→ **WHAT THE TASK ASKS**
Find the line with "The height and width of the screenshot is (1064, 1170)." in the entries below, then reproduce it and every line after it down to and including the line with "Task: Open the Creative upscaler tool", exactly.

(Stored records)
+ + + + + + +

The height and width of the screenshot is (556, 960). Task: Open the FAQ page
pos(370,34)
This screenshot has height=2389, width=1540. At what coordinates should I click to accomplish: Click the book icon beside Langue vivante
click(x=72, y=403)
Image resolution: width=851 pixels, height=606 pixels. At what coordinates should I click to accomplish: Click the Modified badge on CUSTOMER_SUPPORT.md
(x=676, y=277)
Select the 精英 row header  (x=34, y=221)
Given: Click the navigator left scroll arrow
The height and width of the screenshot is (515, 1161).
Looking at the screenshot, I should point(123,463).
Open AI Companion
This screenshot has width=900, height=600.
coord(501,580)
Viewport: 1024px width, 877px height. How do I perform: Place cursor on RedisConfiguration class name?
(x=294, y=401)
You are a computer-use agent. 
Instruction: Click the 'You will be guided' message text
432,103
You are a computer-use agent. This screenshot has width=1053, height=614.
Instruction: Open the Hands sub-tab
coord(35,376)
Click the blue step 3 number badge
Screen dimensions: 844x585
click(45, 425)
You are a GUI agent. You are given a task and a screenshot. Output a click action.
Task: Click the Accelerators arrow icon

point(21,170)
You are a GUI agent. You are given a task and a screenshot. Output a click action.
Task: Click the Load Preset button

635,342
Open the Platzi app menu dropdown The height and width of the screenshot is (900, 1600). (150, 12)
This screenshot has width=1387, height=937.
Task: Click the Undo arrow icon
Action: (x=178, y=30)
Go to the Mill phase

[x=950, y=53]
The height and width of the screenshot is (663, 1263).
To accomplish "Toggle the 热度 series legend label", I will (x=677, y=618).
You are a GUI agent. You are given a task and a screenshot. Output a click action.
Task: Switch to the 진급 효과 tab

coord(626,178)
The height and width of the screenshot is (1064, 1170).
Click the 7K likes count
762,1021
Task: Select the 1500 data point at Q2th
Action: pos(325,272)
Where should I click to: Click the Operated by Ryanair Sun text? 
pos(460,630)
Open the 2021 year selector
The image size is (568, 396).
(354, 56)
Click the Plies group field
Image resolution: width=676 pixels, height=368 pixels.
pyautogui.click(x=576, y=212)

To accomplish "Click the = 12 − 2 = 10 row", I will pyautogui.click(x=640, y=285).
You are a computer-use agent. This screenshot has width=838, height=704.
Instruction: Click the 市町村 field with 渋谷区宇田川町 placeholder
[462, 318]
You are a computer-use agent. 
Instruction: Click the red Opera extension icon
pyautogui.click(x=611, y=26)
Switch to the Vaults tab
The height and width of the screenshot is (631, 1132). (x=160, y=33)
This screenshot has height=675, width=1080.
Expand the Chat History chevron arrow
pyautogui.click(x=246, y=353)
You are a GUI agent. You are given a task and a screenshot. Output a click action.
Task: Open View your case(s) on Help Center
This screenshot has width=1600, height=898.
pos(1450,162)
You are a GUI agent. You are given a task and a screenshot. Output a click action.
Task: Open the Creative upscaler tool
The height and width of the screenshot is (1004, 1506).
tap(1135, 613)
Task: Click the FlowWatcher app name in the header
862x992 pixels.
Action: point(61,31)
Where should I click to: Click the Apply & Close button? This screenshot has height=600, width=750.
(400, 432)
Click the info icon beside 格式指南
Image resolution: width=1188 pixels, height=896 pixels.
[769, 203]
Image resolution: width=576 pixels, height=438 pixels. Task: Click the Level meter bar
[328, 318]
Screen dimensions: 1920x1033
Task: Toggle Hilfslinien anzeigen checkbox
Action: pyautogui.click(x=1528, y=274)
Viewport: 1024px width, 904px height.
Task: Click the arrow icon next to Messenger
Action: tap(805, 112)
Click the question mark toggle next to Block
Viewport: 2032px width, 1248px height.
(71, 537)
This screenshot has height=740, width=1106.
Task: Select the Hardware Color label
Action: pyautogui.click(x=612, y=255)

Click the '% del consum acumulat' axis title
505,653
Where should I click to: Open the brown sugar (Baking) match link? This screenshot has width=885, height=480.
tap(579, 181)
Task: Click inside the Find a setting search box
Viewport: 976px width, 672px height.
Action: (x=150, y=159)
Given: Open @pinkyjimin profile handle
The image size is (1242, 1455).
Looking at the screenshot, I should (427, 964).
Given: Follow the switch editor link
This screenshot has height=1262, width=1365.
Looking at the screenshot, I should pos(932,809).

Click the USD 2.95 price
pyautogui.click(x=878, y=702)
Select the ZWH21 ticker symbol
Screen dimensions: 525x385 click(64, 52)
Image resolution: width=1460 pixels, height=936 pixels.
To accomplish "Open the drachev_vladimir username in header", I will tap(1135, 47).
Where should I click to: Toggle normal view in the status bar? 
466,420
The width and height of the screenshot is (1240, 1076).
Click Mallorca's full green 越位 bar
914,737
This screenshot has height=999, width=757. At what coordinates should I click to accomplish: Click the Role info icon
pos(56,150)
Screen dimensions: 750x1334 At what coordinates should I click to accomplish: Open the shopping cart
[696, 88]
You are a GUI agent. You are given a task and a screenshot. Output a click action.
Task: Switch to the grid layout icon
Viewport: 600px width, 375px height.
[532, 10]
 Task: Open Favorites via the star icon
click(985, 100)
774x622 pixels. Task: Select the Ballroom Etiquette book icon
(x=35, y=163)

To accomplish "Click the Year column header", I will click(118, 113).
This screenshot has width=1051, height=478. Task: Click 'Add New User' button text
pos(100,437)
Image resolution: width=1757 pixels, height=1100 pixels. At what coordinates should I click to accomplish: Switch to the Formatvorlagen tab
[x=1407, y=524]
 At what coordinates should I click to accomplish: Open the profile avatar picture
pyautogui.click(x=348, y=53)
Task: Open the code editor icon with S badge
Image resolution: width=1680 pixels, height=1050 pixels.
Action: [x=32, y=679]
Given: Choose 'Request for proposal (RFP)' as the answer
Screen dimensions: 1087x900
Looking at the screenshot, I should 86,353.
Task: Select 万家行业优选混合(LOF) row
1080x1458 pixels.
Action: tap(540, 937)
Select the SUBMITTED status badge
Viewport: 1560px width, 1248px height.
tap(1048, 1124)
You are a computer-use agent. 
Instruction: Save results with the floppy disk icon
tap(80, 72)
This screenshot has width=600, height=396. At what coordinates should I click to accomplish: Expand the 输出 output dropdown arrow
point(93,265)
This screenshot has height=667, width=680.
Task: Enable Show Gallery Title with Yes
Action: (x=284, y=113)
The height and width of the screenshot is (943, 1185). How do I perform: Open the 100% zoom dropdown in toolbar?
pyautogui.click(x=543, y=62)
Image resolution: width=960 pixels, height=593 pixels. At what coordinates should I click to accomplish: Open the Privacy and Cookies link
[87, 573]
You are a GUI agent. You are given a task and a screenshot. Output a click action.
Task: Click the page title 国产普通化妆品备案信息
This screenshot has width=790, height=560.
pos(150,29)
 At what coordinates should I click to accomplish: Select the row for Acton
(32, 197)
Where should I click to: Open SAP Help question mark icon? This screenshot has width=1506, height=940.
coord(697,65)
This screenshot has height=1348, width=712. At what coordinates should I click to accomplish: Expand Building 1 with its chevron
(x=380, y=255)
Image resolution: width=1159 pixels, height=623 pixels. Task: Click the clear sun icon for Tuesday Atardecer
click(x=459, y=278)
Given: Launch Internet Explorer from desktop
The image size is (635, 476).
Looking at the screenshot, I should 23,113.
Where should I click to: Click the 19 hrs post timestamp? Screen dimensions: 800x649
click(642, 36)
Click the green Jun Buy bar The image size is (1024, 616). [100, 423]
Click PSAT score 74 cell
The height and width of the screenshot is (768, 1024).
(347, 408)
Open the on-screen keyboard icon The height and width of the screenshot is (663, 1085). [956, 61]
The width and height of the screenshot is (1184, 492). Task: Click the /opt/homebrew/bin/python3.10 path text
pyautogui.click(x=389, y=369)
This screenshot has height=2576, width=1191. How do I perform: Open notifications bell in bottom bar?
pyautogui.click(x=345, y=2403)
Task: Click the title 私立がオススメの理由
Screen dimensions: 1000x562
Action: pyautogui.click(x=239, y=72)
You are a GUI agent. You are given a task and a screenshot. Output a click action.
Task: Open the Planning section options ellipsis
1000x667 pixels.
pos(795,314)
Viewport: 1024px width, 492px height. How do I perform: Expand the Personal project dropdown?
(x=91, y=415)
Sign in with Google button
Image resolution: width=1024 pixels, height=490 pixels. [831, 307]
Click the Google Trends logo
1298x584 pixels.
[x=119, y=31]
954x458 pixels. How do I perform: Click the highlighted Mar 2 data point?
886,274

+ + + + + + +

→ **EXERCISE RESPONSE**
The height and width of the screenshot is (1064, 1170).
Click the 7K likes count
762,1021
Task: Select the 1500 data point at Q2th
Action: pos(325,272)
Where should I click to: Click the Operated by Ryanair Sun text? 
pos(460,630)
Open the 2021 year selector
The image size is (568, 396).
(354, 56)
Click the Plies group field
Image resolution: width=676 pixels, height=368 pixels.
pyautogui.click(x=576, y=212)

To accomplish "Click the = 12 − 2 = 10 row", I will pyautogui.click(x=640, y=285).
You are a computer-use agent. This screenshot has width=838, height=704.
Instruction: Click the 市町村 field with 渋谷区宇田川町 placeholder
[462, 318]
You are a computer-use agent. 
Instruction: Click the red Opera extension icon
pyautogui.click(x=611, y=26)
Switch to the Vaults tab
The height and width of the screenshot is (631, 1132). (x=160, y=33)
This screenshot has height=675, width=1080.
Expand the Chat History chevron arrow
pyautogui.click(x=246, y=353)
You are a GUI agent. You are given a task and a screenshot. Output a click action.
Task: Open View your case(s) on Help Center
This screenshot has width=1600, height=898.
pos(1450,162)
You are a GUI agent. You are given a task and a screenshot. Output a click action.
Task: Open the Creative upscaler tool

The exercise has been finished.